A match made in summertime
Nothing says summer like cake topped with juicy strawberries and oodles of whipped cream. It’s a simple dessert with a humble reputation as casual food, homebaked for backyard parties.
But these days, strawberry shortcake is going fancy. Jacqueline Berman and Tamera Clark, co-owners of Rustique Pie Kitchen, a popular bakery and caterer in Montreal, say shortcake is one of their customers’ favourite desserts (along with strawberry-rhubarb pie and strawberry cheesecake). It’s even sought out as a wedding cake among brides and grooms looking for a less formal alternative to the traditional multi-tiered, flower-topped fondant-frosted wedding cake.

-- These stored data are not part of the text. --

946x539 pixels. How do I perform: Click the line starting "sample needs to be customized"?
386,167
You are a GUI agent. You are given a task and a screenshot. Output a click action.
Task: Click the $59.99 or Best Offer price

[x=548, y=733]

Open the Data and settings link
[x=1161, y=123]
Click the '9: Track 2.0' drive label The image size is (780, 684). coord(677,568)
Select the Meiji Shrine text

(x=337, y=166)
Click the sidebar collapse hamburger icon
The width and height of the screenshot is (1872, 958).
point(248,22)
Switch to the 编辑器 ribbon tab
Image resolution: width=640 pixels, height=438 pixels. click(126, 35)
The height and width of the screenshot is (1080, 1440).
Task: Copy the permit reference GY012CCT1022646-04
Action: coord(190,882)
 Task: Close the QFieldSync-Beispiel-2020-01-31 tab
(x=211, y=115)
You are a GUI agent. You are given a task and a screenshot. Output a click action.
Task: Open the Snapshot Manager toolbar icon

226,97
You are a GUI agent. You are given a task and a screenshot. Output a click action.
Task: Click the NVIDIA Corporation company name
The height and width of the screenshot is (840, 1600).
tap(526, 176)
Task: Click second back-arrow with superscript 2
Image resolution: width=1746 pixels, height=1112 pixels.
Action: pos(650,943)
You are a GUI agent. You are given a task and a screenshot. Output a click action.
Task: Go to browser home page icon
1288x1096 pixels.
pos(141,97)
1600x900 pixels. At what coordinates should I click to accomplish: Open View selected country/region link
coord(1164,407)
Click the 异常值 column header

“For weddings, what’s popular now is the ‘naked cake,’ which allows the cake layers to show through,” Berman said. “It’s part of the trend toward outdoor weddings and events that are more laid-back and rustic.”
Clark shares her favourite family recipe for strawberry shortcake, Rustique style. Though the original shortcake was English, made with scone-like biscuits, a fluffier version became popular in North America in the early 1900s. Rustique’s version sticks to this tradition, with strawberries and Chantilly cream piled onto angel food cake.
In the winter, Rustique uses the same angel cake, but replaces the fresh berries with homemade raspberry jam.
Here’s the recipe for Rustique’s famous strawberry shortcake. It’s the shortcake Clark grew up with in Vancouver, the recipe passed down from her grandmother to her mother to her.
“Every time I bake this cake it brings back childhood memories,” Clark said. “It is so light and fluffy, all the elements working together, nothing overpowering the other.”